Exercise requirements: The answer must consist of each line below that holds the word "computer", copied as it stands.
• • • •
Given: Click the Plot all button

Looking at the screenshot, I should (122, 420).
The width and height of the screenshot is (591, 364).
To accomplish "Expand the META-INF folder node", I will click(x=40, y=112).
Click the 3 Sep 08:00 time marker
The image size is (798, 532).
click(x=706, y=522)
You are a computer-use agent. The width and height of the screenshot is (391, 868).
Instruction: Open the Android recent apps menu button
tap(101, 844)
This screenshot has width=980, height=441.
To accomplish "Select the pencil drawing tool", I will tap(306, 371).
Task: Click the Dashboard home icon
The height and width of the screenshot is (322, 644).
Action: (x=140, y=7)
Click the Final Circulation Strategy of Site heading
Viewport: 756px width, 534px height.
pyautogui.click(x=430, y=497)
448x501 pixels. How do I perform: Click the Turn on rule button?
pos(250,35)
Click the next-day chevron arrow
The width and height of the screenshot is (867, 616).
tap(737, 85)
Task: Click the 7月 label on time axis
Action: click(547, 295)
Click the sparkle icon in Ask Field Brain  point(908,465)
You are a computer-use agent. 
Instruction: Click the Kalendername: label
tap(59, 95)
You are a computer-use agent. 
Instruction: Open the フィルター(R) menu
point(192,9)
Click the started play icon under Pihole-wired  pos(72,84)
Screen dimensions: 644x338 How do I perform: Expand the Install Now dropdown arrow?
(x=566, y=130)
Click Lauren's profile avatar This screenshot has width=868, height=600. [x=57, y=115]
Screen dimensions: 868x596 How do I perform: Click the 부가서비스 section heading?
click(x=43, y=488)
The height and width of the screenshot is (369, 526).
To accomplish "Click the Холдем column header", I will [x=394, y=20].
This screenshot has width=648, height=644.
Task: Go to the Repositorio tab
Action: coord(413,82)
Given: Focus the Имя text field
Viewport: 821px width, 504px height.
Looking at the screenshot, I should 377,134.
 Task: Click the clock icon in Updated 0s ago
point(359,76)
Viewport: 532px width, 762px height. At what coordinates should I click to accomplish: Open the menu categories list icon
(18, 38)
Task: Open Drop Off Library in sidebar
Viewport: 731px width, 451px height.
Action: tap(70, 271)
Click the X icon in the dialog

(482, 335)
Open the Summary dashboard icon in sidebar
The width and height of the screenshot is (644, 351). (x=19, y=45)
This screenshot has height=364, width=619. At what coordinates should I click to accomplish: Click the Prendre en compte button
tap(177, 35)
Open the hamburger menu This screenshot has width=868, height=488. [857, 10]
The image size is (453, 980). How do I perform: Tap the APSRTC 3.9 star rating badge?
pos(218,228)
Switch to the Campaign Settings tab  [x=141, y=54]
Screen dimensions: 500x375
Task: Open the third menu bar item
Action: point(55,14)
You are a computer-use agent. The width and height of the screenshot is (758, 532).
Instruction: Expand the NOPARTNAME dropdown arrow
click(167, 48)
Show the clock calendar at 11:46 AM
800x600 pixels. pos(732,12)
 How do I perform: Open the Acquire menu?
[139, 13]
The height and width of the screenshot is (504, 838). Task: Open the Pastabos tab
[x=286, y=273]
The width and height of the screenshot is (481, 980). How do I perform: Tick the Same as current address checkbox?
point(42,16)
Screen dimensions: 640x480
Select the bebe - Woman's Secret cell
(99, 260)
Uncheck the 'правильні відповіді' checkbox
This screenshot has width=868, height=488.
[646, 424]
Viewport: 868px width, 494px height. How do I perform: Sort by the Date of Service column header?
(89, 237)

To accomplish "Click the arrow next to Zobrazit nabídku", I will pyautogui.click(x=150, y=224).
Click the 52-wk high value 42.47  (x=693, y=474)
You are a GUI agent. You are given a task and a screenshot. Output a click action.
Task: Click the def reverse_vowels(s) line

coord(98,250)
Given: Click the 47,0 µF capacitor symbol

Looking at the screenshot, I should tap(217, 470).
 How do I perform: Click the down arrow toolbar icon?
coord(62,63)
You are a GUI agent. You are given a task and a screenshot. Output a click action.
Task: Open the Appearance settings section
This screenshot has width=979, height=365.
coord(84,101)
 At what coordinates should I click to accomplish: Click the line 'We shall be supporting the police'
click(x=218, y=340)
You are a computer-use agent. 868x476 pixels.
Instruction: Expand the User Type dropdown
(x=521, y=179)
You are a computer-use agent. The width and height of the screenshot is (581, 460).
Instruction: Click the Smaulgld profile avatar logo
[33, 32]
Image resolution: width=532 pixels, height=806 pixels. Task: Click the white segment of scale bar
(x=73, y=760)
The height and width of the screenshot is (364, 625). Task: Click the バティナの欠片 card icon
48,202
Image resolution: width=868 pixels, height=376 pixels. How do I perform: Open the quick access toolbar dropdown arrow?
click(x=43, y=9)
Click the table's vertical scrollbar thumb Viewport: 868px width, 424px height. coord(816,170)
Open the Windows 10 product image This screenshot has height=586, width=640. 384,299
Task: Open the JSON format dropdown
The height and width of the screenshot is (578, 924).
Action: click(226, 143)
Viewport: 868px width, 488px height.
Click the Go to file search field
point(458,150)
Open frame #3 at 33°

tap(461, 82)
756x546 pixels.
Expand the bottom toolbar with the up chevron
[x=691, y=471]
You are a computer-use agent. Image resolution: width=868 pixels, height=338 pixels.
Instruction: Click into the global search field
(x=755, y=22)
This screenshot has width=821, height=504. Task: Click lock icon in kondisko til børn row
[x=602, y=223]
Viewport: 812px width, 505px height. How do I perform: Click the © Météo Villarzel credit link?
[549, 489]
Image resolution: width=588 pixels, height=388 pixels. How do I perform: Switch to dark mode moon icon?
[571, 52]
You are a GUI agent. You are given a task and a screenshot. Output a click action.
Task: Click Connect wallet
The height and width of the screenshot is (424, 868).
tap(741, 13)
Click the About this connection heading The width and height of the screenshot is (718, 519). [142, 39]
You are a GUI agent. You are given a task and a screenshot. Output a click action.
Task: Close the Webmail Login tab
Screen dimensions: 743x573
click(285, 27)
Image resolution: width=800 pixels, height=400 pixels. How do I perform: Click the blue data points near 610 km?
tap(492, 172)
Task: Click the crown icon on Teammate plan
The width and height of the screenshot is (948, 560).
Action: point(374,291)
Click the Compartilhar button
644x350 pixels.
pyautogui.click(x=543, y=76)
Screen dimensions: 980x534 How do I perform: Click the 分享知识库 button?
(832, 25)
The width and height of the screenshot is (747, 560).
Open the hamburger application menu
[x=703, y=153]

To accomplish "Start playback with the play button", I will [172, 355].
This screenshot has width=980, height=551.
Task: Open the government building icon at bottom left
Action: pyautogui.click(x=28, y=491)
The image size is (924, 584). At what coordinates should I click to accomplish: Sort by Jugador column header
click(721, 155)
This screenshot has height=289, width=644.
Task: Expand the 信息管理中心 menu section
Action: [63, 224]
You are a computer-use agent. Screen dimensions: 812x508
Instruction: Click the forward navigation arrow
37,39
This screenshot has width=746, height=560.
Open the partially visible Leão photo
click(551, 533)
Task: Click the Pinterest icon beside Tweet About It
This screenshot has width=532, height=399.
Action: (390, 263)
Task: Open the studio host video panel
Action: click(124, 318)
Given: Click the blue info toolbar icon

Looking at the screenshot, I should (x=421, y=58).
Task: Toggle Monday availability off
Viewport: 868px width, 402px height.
• • • •
Result for this task:
You are a computer-use agent. The width and height of the screenshot is (391, 868).
You are a computer-use agent. 
You are a computer-use agent. 
You are a computer-use agent. The width and height of the screenshot is (758, 532).
You are a computer-use agent. 868x476 pixels.
You are a computer-use agent. The width and height of the screenshot is (581, 460).
You are a computer-use agent. Image resolution: width=868 pixels, height=338 pixels.
You are a computer-use agent. Screen dimensions: 812x508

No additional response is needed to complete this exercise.